Nein, liebe Gemeinde, ein solcher Gott ist für mich nur schwer zu glauben.
Und deshalb noch einmal: Was sollen wir mit dieser Geschichte anfangen.
Ich will versuchen, einiges, was mir dazu eingefallen ist, mit Ihnen an diesem Nachmittag zu teilen.
1. Glaube kann retten
Wenn am Ende nur 10 Gerechte in Sodom gefunden werden, dann soll die Stadt gerettet werden. So weit hat Gott sich von Abraham herunterhandeln lassen. Bei 50 hatte er angefangen. Und dann kamen die Zweifel, ob die zu finden seien. Und so geht es weiter bis hin zur Untergrenze 10. Und Gott sagt zu: Wenn ich sie finde, dann soll die ganze Stadt gerettet werden.
Hier, liebe Gemeinde, findet sich beim alttestamentlichen Gott, der so wenig christliche Züge trägt, die eher auf grenzenlose Barmherzigkeit und Vergebung ausgerichtet sind, doch ein für mich fast versöhnender Zug. Gott will verschonen, seinen Vernichtungsplan aufgeben, zu dem er allerdings allen Anlass hat, wegen einer ganz kleinen Schar von Gerechten. Und wenn wir uns dann die Gerechten – im späteren Verlauf nach unserer Geschichte kommt es heraus – genauer ansehen, dann sind auch die noch ziemlich erbärmlich. Es handelt sich immerhin um Lot und seine Familie. Lot, dieser Neffe Abrahams, hatte den alten Onkel immerhin um das fruchtbarste Land am Jordan gebracht. Dort konnte er nun relativ leicht seinen Lebensunterhalt als Viehzüchter absichern, während Abraham das trockene Steppengebiet an der Grenze zur judäischen Wüste erhielt mit dem ständigen Kampf um das wenige Wasser.
Es geht also nicht um die lupenreinen Gerechten, sondern um die, die selbst einige dunkle Flecken auf ihrer alles andere als der sprichwörtlich weißen Weste tragen. Aber immerhin, sie sind von Gottvertrauen geprägt, spielen das unwürdige Spiel menschenverachtender Verhaltensweisen einer dekadent gewordenen Gesellschaft nicht mit.
Um die kämpft Abraham in seinem betenden Handel mit Gott. Dieser schwache Glaube soll die ganze Stadt retten. Aber eben auch der Glaube des Beters Abraham, der seinem Gott solange in den Ohren liegt, bis er deren Rettung erreicht.

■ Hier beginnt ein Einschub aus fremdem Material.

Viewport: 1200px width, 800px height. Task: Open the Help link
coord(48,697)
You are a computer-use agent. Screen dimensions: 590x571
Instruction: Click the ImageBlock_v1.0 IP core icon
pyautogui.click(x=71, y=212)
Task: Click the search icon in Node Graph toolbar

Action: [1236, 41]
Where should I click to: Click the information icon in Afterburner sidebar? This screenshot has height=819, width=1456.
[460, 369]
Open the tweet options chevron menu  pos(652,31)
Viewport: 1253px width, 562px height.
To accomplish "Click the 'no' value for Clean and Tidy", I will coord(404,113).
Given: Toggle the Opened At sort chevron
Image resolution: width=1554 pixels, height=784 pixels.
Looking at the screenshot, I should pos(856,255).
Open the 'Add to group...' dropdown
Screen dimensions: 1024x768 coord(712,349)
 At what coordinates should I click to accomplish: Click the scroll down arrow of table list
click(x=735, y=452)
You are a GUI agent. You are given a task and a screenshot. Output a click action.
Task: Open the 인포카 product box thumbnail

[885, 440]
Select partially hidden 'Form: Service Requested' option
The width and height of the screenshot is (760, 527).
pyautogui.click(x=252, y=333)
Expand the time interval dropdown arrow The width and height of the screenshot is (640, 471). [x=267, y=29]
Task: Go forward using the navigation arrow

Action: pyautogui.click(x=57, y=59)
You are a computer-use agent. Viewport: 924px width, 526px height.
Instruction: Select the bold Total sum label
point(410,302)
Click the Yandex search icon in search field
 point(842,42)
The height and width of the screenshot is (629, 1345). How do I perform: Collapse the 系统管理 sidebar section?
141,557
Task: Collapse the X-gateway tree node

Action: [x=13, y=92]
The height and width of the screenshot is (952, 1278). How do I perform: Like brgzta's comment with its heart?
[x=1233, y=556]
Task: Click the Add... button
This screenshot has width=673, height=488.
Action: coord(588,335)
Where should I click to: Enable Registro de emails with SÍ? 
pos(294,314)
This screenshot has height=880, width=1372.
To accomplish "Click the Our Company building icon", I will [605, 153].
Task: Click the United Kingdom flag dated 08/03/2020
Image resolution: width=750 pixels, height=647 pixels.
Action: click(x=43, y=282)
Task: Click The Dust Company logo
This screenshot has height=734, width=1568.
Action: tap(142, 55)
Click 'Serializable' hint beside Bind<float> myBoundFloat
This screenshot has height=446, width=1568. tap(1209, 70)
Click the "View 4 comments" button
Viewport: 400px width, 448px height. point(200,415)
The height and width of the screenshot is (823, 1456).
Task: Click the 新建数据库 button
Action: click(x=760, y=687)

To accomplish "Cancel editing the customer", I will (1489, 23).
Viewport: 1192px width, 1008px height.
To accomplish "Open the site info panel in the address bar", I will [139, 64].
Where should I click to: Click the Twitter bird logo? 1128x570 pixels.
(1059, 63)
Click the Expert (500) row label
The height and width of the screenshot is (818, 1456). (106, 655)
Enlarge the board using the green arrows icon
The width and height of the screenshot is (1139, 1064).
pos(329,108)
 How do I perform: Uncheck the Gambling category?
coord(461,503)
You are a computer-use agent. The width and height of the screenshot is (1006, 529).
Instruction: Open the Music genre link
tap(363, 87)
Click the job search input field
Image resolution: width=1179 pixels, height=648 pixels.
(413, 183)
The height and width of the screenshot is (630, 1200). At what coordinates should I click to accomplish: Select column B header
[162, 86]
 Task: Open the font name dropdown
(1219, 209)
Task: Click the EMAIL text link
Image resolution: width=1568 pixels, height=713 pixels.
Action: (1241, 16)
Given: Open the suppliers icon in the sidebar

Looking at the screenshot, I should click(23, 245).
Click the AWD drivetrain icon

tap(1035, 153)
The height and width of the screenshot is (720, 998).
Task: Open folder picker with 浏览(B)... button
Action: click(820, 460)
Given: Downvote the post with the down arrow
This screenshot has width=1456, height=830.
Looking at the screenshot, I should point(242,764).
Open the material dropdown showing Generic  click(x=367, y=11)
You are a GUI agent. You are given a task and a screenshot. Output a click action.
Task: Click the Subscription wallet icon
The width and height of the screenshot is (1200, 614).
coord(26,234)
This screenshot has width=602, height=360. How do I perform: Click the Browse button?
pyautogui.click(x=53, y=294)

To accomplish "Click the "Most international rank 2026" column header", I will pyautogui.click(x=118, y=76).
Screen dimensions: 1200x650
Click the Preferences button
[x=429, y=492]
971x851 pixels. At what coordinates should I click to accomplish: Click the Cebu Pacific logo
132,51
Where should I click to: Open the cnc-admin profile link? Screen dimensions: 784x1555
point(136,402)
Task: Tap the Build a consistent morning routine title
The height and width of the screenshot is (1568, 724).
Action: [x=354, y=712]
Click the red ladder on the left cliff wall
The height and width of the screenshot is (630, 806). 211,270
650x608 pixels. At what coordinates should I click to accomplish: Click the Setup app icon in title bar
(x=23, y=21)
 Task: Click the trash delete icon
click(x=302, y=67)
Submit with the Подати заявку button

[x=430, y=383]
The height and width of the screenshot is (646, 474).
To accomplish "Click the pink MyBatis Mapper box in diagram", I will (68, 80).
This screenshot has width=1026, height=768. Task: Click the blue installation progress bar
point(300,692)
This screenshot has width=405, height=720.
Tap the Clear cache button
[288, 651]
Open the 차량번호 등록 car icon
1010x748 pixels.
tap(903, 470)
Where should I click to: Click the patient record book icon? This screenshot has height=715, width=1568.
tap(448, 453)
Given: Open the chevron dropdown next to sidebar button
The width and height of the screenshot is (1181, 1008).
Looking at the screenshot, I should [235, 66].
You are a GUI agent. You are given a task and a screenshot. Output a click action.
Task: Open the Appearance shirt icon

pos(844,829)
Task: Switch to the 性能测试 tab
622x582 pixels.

Wie gesagt, Abraham bittet ja nicht für sich; er bittet für andere; sicherlich für einen Verwandten mit wenigen Angehörigen. Ab er eben auch um einen, der ihn selber einst übers Ohr gehauen hat. Das ist schon vorbildlicher Glaube. Und nicht umsonst wird Abraham einer der Väter des Glaubens genannt.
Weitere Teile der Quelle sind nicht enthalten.